E. VÁZQUEZ PITA PONTEVEDRA

PONTEVEDRA

ÓSCAR VÁZQUEZ

El testimonio de un centenar de ancianos en el juicio «Chaparrita» desvela la trama para falsificar jubilaciones Joaquín Fernández Tapias, hermano del armador Fefé Tapias, comparece en el banquilo acusado de falsificar, supuestamente, 206 pensiones de jubilación durante 16 años con la complicidad de José Manuel Ferrería Rey, «Chaparrita», ex asesor del alcalde pontevedrés Rivas Fontán, y dos ganaderos. Durante estas dos semanas, beneficiarios de las pensiones fraudulentas y altos cargos del INSS han reconocido a los acusados. El juicio «Chaparrita» continuará varios días con más testimonios que desvelarán toda la trama.

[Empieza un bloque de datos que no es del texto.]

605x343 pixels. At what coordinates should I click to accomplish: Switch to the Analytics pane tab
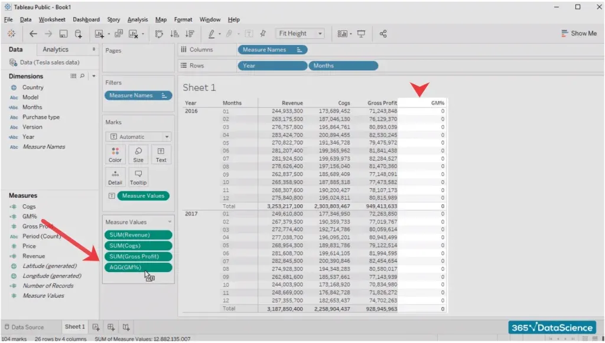coord(56,50)
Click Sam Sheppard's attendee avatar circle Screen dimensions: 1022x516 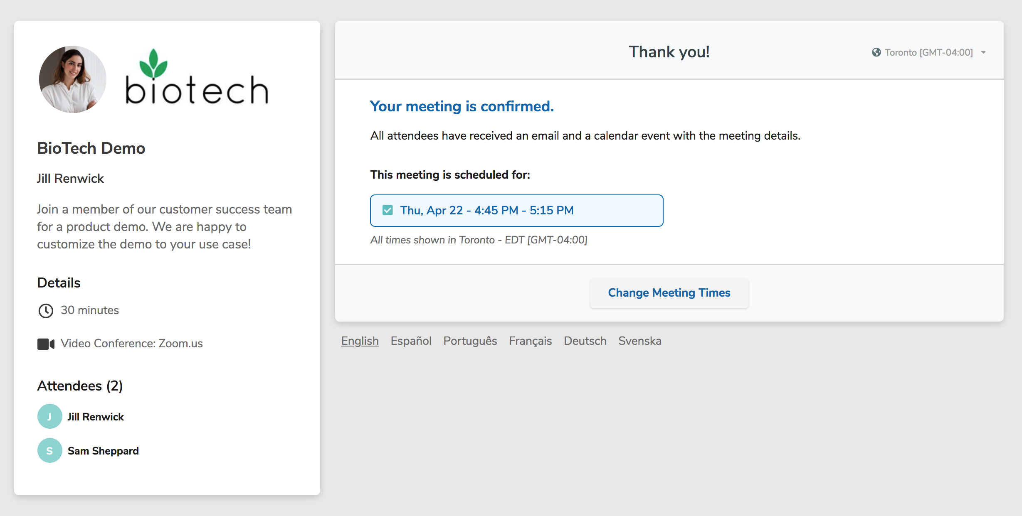pyautogui.click(x=49, y=450)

04 nov 2000 . Actualizado a las 06:00 h.

Todo empezó en 1980. Tapias, presumiblemente, aprovechaba su puesto de jefe de negociado del despacho del Instituto Nacional de Seguridad Social (INSS) de Vigo para falsificar 206 expedientes de jubilación para emigrantes de la serie Seguro Obligatorio de Vejez e Invalidez (Sovi). Los beneficiarios eran vecinos del área de Pontevedra que nunca habían cotizado la pensión, en general mujeres que habían trabajado en el campo toda su vida o con problemas financieros. Los futuros pensionistas contactaban con dos ganaderos de Ribadumia o Marín, quienes decían conocer a un hombre que «arreglaba» pensiones. Algunos testigos e imputados identificaron el bar Chaparrita de Marín, regentado por Ferrería padre, como el punto de entrega de dinero y documentos. Los ancianos debían entregar a los intermediaros una fotocopia del DNI y una partida de nacimiento, a veces falsificada para aparentar una edad superior a 60 años. Además, los beneficiarios debían pagar hasta 300.000 pesetas por iniciar las gestiones, dinero que se repartían entre los cinco miembros de la red. Los intermediarios también se quedaban con el cheque que, una vez aprobada la pensión, ingresaba la Seguridad Social en concepto de atrasos a los ancianos. Los miembros de la red acompañaban al banco a los nuevos pensionistas a cobrar dichas sumas, que alcanzaban hasta 4 millones. Pruebas inculpatorias En mayo de 1996, Tapias cayó de baja por enfermedad. Sus expedientes se acumulaban en la mesa y el jefe de sección se puso a ordenarlos para adelantar trabajo. Para su sorpresa, dos impresos tenían el mismo número. Pronto, el superior halló más irregularidades y alertó a la subdirectora de jubilaciones. Ésta registró el armario de Tapias y halló otras cinco pruebas inculpatorias. Días después llegó Tapias a su despacho y, tras buscar sin éxito los expedientes falsos, se vio descubierto y cayó desmayado. Tapias salió en ambulancia del INSS. Poco después, otro implicado, Manuel Fernández Cid, Rachote, falleció de un infarto tras salir a la luz el caso.